[Bell Historians] Re: Benjamin Annable
Anne Willis
zen16073 at K9S-xbDb-82pib9Yh2LKvcfYu7G4ET7yMDapUEc5nPzFGiiqMYnJS-BHeK6vml0j0zo8K8bVCuo.yahoo.invalid
Thu Sep 16 09:41:31 BST 2010
There does not seem to be much known for certain.
My interpretation of the accounts of burials in the parochial registers of
St. Bride's church state that on January 22 1756, Benjamin Annable, aged 53,
was buried in the vicinity of the church porch.

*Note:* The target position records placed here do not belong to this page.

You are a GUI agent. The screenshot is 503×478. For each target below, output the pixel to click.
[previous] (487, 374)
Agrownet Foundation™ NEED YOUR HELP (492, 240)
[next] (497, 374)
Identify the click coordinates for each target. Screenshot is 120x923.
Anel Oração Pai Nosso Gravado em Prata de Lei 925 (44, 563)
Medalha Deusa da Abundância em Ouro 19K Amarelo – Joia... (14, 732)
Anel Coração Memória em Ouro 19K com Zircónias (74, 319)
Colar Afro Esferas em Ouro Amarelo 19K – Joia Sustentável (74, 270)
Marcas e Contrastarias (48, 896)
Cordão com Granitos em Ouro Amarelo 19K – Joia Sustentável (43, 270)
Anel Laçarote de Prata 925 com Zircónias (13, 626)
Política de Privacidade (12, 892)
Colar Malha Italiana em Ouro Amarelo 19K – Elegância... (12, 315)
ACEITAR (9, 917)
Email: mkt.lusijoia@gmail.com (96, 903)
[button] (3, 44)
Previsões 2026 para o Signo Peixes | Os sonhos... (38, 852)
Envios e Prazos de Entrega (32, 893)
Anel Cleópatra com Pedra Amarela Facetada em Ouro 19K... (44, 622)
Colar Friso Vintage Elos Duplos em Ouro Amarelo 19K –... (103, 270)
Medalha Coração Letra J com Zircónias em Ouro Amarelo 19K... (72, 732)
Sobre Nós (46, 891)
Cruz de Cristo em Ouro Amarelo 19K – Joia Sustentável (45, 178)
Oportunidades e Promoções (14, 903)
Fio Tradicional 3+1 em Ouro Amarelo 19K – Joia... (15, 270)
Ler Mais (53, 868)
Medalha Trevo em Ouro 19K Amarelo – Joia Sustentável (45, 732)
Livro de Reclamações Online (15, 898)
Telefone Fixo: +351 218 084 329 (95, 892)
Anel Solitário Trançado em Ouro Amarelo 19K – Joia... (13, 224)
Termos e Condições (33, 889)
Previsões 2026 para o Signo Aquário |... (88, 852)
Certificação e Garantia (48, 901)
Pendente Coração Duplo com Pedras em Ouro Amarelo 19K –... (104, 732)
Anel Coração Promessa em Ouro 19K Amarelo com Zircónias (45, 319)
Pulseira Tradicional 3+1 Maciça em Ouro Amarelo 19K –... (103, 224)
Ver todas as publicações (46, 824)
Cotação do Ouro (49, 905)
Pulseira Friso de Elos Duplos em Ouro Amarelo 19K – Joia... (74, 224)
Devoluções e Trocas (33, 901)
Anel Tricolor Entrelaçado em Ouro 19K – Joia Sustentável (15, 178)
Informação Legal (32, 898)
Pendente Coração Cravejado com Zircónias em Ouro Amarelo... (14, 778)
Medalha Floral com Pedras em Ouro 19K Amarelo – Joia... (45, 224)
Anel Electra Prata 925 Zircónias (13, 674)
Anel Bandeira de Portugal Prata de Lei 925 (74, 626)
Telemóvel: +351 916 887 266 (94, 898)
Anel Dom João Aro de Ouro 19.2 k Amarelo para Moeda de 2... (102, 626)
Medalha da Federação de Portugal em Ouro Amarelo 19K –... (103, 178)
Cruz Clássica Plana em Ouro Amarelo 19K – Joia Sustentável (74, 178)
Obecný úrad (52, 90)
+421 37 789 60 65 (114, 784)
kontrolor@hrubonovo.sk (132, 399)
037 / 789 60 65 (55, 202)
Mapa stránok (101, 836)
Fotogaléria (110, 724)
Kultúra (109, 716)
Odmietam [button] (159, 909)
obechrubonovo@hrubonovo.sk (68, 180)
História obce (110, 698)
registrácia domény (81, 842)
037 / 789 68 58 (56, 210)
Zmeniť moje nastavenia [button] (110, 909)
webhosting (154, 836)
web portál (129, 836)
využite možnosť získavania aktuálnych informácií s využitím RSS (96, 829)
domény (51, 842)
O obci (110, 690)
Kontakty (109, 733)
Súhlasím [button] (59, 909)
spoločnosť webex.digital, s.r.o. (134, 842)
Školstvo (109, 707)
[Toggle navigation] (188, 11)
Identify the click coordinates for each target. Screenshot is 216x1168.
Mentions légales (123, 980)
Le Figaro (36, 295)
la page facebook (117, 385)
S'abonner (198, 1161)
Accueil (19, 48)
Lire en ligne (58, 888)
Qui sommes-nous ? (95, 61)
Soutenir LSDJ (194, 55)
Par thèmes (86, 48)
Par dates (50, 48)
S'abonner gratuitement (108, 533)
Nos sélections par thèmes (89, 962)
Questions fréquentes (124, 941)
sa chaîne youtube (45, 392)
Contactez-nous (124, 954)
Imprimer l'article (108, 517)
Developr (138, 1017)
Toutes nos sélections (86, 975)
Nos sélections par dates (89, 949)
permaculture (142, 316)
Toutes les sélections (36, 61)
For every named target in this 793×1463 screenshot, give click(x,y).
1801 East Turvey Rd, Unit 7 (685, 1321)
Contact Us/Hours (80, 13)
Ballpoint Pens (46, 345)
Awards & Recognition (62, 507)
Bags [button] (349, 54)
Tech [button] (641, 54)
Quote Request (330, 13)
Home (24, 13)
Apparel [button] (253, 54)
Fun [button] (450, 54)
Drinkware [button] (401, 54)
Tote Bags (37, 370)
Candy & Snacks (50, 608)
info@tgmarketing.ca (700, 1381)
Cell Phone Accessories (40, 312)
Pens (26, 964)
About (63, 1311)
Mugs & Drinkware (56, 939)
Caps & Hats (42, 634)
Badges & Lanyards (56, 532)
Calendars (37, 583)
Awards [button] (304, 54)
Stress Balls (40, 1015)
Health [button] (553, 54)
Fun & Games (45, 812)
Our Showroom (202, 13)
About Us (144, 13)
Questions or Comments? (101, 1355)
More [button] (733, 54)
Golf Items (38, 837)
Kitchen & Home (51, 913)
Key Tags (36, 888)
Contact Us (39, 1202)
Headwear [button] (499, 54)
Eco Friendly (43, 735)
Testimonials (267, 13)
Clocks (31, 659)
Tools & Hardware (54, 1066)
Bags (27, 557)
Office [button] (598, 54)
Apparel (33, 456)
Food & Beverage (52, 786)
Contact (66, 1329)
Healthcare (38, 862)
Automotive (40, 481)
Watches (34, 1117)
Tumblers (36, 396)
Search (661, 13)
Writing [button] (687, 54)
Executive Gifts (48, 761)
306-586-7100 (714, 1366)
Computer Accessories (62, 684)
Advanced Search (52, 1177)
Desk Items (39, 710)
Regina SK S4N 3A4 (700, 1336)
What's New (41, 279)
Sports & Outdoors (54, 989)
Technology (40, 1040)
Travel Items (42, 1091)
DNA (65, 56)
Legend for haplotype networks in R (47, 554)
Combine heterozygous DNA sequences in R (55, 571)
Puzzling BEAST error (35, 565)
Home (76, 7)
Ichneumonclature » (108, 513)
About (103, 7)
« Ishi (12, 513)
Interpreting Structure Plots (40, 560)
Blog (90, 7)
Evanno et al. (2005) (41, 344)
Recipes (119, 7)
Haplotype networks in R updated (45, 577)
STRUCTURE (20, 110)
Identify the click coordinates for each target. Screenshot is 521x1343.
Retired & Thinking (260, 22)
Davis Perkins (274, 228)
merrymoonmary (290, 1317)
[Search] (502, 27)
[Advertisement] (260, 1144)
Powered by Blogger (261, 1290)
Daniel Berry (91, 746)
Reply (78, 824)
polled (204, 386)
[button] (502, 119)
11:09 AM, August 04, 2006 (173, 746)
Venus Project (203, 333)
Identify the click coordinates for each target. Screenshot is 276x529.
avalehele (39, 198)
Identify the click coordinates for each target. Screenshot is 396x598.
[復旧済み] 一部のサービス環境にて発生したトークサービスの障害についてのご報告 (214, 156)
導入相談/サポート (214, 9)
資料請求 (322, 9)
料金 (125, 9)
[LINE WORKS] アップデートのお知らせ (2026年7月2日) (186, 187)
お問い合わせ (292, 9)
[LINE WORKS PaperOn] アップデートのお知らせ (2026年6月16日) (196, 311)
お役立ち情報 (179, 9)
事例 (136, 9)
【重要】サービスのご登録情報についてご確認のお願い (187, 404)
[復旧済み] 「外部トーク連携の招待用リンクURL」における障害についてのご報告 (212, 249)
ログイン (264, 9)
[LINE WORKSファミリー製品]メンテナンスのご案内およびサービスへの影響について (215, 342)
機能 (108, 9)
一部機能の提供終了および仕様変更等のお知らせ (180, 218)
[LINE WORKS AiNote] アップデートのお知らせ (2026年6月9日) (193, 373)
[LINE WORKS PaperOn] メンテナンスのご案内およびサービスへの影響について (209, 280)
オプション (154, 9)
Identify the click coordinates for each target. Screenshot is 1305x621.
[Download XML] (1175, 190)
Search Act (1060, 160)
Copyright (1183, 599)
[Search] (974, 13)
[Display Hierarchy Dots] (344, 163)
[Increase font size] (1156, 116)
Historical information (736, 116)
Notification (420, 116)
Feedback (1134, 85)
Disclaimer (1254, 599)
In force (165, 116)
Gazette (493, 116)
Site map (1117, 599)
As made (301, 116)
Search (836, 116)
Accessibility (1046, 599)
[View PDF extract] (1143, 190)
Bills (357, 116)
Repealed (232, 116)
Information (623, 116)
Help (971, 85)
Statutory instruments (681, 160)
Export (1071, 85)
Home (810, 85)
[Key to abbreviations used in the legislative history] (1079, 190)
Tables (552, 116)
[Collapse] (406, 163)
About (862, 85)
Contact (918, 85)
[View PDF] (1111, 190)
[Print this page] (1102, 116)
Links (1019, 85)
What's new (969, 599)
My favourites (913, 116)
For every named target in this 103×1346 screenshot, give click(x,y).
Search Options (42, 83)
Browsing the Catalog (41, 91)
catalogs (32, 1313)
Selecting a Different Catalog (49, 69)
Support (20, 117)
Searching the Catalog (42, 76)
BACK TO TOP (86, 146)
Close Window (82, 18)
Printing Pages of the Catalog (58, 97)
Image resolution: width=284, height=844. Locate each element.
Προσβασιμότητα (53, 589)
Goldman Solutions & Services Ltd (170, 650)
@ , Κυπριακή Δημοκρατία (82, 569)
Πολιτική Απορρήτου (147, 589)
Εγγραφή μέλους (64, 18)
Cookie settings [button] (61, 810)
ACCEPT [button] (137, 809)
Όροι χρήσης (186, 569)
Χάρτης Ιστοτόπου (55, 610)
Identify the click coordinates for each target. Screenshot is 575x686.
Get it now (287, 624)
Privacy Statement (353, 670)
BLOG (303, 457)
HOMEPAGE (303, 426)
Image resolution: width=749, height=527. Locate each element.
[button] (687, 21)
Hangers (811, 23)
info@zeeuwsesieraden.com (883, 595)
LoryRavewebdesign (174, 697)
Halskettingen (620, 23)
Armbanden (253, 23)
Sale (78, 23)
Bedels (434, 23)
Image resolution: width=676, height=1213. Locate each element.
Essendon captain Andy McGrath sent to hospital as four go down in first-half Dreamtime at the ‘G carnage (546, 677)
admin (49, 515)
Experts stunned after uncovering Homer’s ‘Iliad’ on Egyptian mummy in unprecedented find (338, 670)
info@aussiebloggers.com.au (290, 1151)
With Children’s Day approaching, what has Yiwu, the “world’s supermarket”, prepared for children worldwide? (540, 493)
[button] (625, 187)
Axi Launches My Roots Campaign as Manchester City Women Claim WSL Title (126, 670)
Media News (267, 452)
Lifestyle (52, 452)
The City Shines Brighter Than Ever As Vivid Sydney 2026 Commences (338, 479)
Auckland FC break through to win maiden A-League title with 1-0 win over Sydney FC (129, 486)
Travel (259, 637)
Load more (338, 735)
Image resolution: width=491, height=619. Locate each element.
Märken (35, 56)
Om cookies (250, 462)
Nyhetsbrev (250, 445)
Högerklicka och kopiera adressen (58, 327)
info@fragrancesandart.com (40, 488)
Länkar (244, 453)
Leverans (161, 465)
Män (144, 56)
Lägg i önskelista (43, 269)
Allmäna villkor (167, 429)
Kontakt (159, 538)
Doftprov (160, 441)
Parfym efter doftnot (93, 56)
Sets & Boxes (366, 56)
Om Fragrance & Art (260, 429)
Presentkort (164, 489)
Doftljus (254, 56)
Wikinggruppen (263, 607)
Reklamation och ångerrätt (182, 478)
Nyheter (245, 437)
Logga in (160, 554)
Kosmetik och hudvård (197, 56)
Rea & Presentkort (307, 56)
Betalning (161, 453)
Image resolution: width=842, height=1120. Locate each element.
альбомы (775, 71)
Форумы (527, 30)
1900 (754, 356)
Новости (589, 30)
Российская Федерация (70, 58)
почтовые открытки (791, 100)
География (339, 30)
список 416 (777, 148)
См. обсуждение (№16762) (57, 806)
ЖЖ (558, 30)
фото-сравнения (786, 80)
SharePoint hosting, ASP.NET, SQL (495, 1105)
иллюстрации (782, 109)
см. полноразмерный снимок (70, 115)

On page 30 of `History of College Youths', Trollope has it that:
"In the year 1703 a man named Benjamin Annable went to live as a lodger with
one, Charles Mathews, in Dove Court, Gutter Lane, a street which runs
northward from Cheapside. He had with him his wife Margaret and an infant
son just a year old, who was named after his father. The man was a porter by
trade and he must have been a steady sort of man and in constant work, for
he was still there when he died. In 1713 his wife, who meanwhile had born
him another son, married again. Where they came from and where young
Benjamin was born, I have not been able to trace. Likely enough it was
somewhere in the country, for the name was a rather uncommon one in London."
It seems likely that baby Ben Annable, baptized at Cripplegate on 28 Aug
1702 is the same child, with his parents presumably living nearby, but when
his parents apparently split up, it is not clear to me, whether 13 year-old
Ben stayed with his father or took off perhaps to Cambridge,with his mum. My
guess is that the parents perhaps had originally come from there and mom and
her two children returned. BA joined the CY in 1721 when he would have been
18, I don't know if the Society has any specific details of where he was
living when he joined, but it might have been Cambridge.
Eddie Martin
Why are you assuming that Annable's parents separated? I see there is no
date for his father's death, but I would have thought widowhood was more
likely in the 18th century in the event of his mother's re-marriage in 1713.